We gathered at another uncles house yesterday for my cousins 12th birthday party. Debbie and her husband Jim came a little later. As soon as I saw her being pushed in the wheelchair I almost started to cry. She looked so scared and vulnerable as she leaned towards her weak left side. She laughed and the men pushed her over the hump into the garage joking that she didn’t know she was on an amusement ride. She laughed a little before gazing back into the darkness again. She would have moments of normal conversation scattered with moments where you weren’t sure if she was understanding anything, then right back to answering your question when you asked it of her. Damn that cancer, sucking the life and zest from my sweet wonderful Aunt. I know she was so frustrated that she wasn’t able to move about on her own and keep focused on what we were all talking about. Of course, neither could we really, but we tried to keep the atmosphere light and happy.
When they got ready to leave, we all hugged and said we’d see her later. I walked over and gave her a hug and told her I loved her and I would see her soon. She said she loved me too and I noticed a tear in her eye. I squeezed her hand a little tighter and we talked about what she would have for dinner at the BBQ place (she likes brisket). She kept ahold of my hand for what seemed like 5 minutes and just kept looking at me. It broke my heart, I didn’t want to let go. I so wished I could help her in some way. I can’t even imagine not being able to control your body and lose pieces of your mind a little more each day. The last week, she has mentioned some things to her husband and around some of her sisters and my Grandma that lead us to believe she is feeling her journey may be getting shorter.
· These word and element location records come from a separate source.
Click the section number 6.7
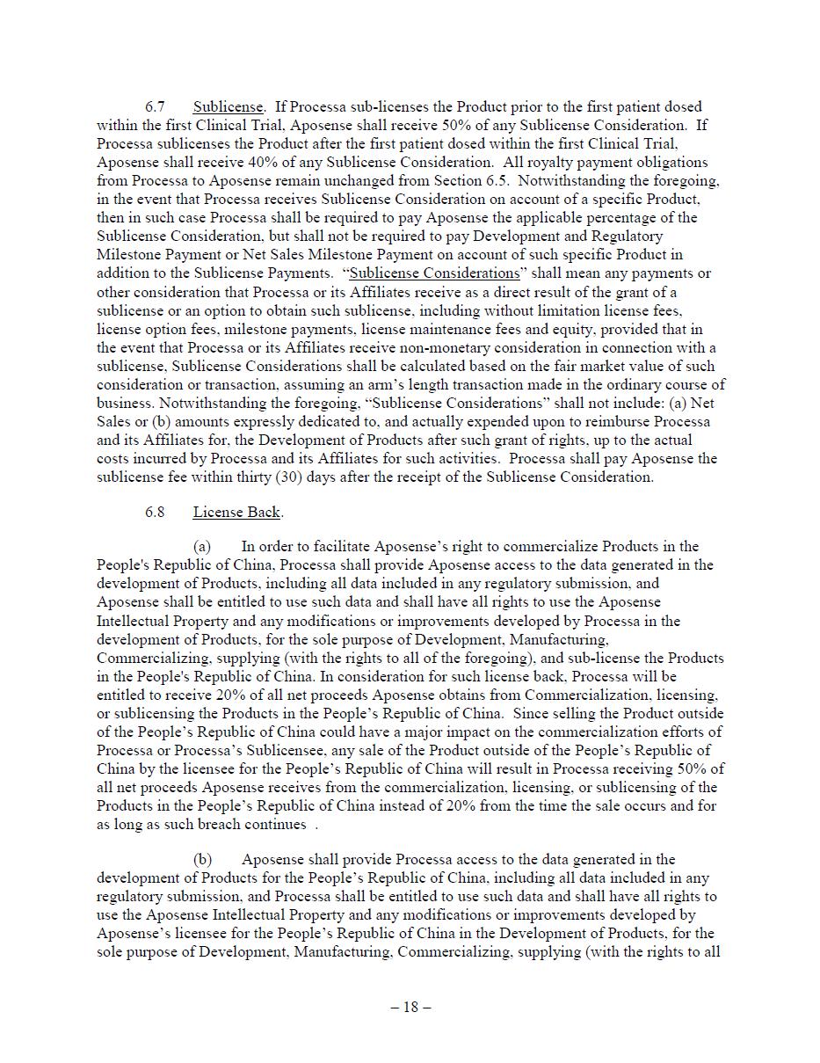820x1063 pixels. [x=155, y=106]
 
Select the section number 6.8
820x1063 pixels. [x=155, y=512]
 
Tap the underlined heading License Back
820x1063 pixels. [x=236, y=512]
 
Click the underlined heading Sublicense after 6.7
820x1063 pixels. [x=228, y=106]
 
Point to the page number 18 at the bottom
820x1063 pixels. [x=410, y=1007]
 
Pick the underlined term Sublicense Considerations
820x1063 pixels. [x=434, y=273]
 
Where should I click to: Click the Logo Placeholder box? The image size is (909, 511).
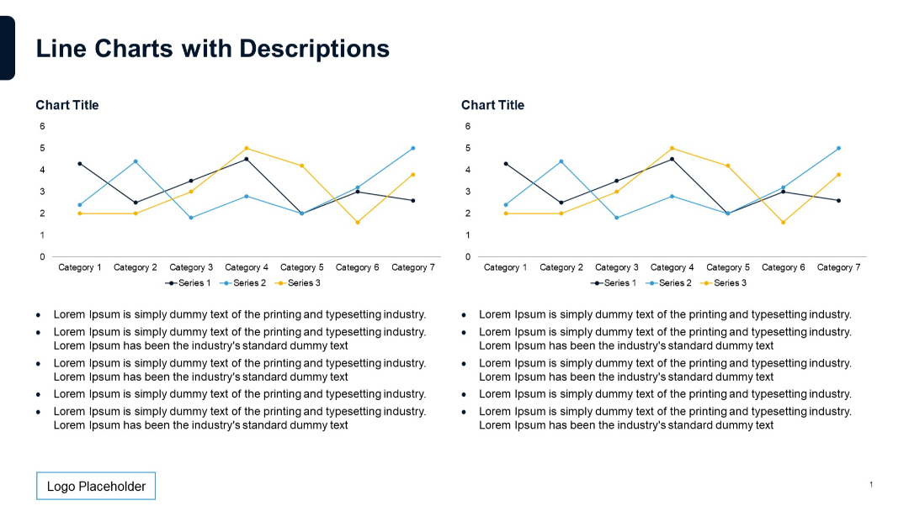[x=96, y=486]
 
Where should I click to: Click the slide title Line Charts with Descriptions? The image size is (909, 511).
[x=212, y=49]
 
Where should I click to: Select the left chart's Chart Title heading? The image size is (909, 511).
[x=67, y=105]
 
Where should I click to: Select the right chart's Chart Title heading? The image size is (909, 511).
[x=492, y=105]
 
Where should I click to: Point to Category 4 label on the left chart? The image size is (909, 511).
[x=247, y=267]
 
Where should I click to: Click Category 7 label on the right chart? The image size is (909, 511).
[x=838, y=267]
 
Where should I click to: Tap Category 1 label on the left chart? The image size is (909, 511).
[x=80, y=267]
I choose not to share them out of respect for her, but it kills me to even think about her saying those things. She feels helpless and knows that her days are limited, even if we all try to keep her focusing on what she still can do, I think her ray of hope is starting to loose its glimmer, and that is taking a bigger toll on me then anything I think. We always say that we have to be strong for her, but she actually is the one being strong for us. And to see her start to doubt that strength leaves an empty feeling in the pit of my stomach. I know it’s reality, but it is too hard to accept. Too hard to imagine being the only outcome.
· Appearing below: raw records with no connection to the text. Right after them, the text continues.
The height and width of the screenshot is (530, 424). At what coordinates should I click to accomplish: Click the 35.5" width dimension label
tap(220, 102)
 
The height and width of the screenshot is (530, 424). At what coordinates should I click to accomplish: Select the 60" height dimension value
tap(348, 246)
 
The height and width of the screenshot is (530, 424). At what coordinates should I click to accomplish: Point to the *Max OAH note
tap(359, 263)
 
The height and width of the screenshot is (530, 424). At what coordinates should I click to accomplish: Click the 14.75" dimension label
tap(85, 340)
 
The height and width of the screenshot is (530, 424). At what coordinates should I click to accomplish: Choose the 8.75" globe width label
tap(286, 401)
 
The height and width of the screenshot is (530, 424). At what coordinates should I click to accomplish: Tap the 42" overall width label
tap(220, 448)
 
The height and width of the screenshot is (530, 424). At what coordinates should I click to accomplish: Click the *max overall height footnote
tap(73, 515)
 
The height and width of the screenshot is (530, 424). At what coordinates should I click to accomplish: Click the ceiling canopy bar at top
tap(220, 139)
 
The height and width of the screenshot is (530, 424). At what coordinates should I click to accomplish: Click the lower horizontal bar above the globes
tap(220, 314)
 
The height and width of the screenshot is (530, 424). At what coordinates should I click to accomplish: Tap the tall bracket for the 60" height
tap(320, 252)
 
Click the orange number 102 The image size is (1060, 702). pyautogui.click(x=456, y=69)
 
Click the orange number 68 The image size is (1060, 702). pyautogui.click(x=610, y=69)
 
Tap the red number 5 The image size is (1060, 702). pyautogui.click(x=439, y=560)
But thru it all, she keeps smiling, though not as much as before, but its still there. And when she laughs you can see the sheepish grin that makes it seem like she is up to no good, even though Debbie has never done anything sneaky in her life. I just hope she keeps that grin, even if its only internal, at times she feels like she is losing hope. I will try to keep my grin if only to make her smile when she sees it.
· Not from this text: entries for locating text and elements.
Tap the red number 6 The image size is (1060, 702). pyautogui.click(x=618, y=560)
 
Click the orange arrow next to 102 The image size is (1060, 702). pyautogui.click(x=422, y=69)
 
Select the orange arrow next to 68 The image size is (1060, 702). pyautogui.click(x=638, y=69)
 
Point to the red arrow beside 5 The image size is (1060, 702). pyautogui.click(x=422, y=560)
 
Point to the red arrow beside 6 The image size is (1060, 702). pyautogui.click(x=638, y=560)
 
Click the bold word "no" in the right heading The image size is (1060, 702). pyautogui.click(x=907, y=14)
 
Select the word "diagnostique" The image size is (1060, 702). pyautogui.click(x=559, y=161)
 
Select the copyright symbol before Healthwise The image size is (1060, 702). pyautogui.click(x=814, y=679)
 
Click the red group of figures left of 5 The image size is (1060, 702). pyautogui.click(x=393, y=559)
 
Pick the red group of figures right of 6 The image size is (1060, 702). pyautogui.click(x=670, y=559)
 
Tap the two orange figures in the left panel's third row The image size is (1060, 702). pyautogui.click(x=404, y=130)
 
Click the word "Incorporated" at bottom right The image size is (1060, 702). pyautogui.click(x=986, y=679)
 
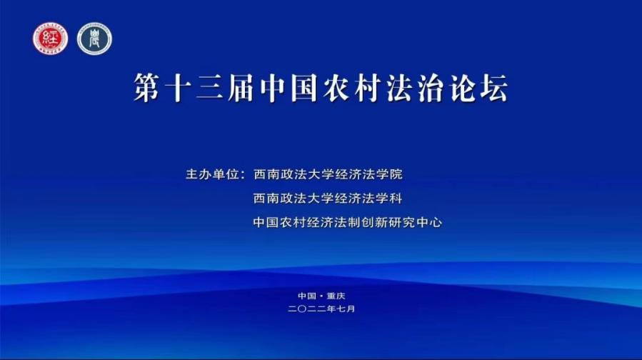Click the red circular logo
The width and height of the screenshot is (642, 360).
pos(51,39)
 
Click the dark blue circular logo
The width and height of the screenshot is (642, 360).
pos(94,39)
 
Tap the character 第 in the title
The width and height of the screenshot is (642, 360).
pos(147,88)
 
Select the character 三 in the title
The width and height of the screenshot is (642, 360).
pos(210,88)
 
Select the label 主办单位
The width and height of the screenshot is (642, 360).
pos(212,174)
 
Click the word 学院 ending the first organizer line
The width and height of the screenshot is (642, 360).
pos(389,174)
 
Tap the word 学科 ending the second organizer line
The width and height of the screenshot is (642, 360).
pos(389,199)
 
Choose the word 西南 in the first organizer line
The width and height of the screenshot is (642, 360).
pos(267,174)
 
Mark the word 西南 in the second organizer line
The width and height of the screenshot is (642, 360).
pos(267,199)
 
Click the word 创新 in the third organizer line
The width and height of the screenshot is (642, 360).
pos(375,222)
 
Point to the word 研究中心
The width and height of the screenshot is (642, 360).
pos(415,222)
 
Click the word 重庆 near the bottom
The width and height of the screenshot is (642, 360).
pos(336,296)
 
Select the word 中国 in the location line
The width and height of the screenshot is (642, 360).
pos(307,296)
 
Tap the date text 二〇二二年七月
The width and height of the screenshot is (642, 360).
pos(321,309)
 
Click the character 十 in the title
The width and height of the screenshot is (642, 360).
pos(179,88)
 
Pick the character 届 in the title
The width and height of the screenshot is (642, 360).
pos(241,88)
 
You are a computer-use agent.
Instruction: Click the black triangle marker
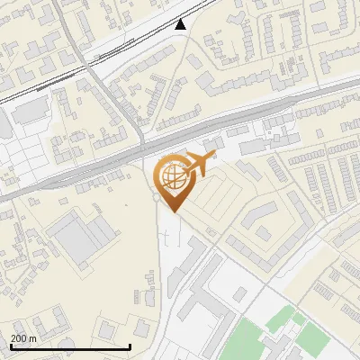[181, 24]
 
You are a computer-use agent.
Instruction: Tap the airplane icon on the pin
[199, 164]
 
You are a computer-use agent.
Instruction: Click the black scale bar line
[70, 346]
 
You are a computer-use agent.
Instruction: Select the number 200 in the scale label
[20, 338]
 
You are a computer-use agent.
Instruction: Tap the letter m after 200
[32, 338]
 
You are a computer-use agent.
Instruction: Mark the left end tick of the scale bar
[11, 346]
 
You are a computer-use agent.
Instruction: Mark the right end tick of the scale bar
[130, 346]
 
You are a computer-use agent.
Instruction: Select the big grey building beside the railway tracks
[31, 111]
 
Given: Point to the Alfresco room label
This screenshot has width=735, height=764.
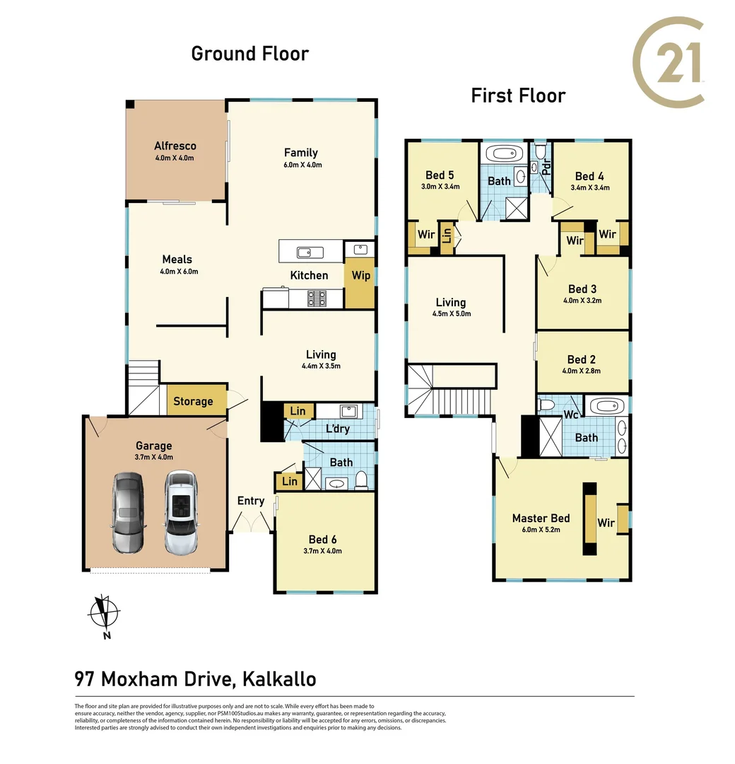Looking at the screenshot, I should (175, 146).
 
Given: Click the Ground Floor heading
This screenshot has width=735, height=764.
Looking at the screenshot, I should (250, 53).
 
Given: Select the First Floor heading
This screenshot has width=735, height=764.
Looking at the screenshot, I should (518, 96).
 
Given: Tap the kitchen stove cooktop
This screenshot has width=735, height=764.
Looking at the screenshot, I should (316, 299).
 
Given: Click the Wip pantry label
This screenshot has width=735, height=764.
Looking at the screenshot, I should (361, 276).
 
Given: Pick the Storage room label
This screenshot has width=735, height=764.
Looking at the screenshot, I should (193, 402).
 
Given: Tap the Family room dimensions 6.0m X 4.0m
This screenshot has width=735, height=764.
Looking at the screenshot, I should (301, 165).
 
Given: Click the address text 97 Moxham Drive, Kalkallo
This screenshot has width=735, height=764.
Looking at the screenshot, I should (195, 679).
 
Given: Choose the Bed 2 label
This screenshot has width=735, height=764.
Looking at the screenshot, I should (582, 360).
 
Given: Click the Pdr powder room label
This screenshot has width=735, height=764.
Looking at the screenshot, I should (546, 168).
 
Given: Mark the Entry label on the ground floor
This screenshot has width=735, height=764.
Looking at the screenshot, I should (251, 501).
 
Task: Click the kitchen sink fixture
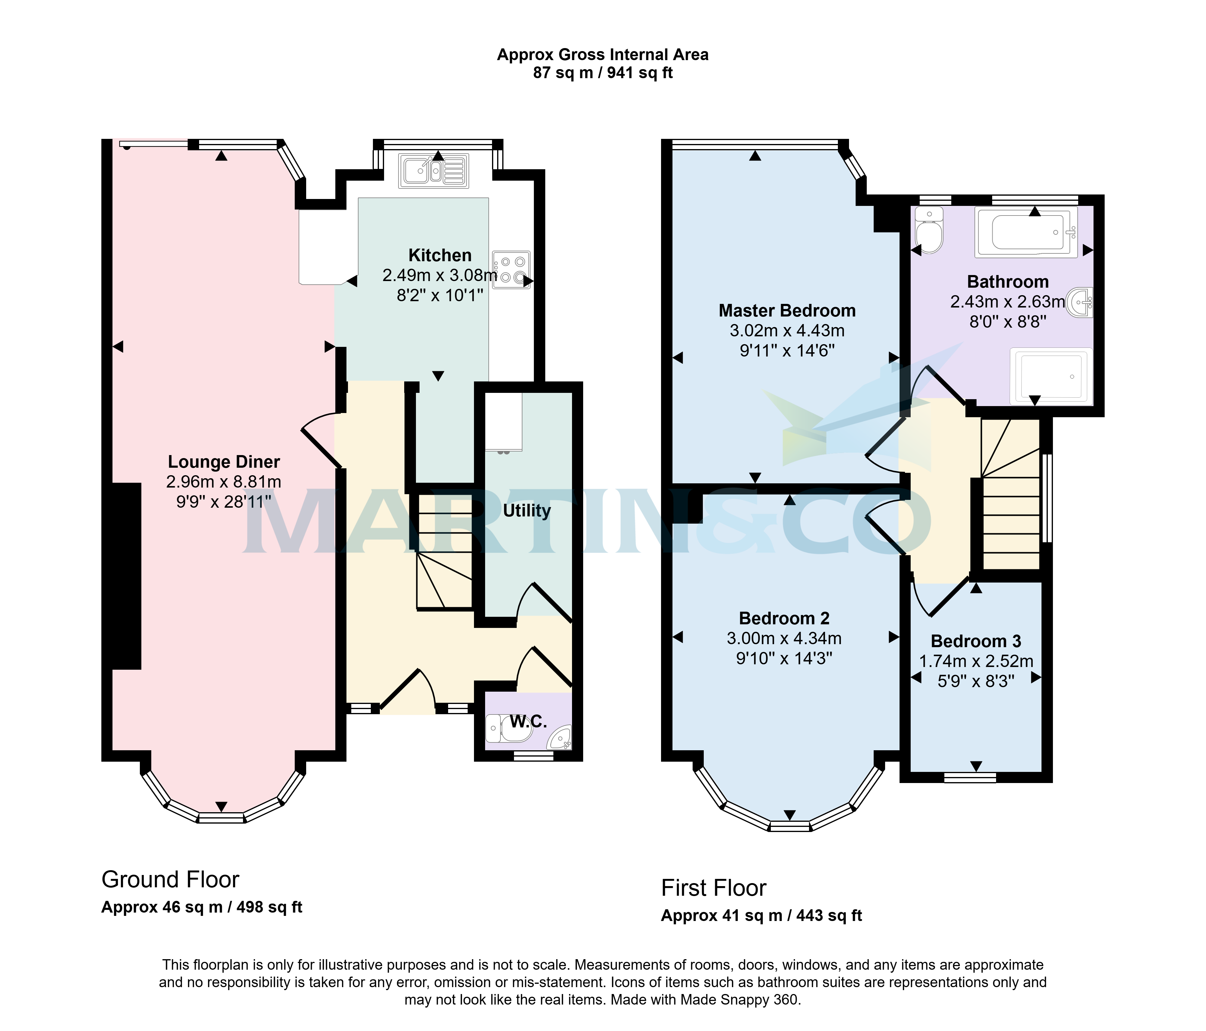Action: tap(434, 170)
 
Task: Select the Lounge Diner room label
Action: tap(224, 462)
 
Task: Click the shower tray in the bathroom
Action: tap(1051, 376)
My uncle sent out an email last night and he talked with her doctor. They are going to try to get the Avastin started this week. It will take about 2 or 3 treatments before we may notice any improvement. The treatments are given every 2 weeks. The first one will be done at Cleveland Clinic and hopefully every other one can be done in her hometown.
Pray that these treatments will work and that Debbie can tolerate the treatments without the horrible side effects. She is a miracle and I know she is tired and frustrated, but I hope that the glimmer of hope she has held onto for the past 4 years comes back.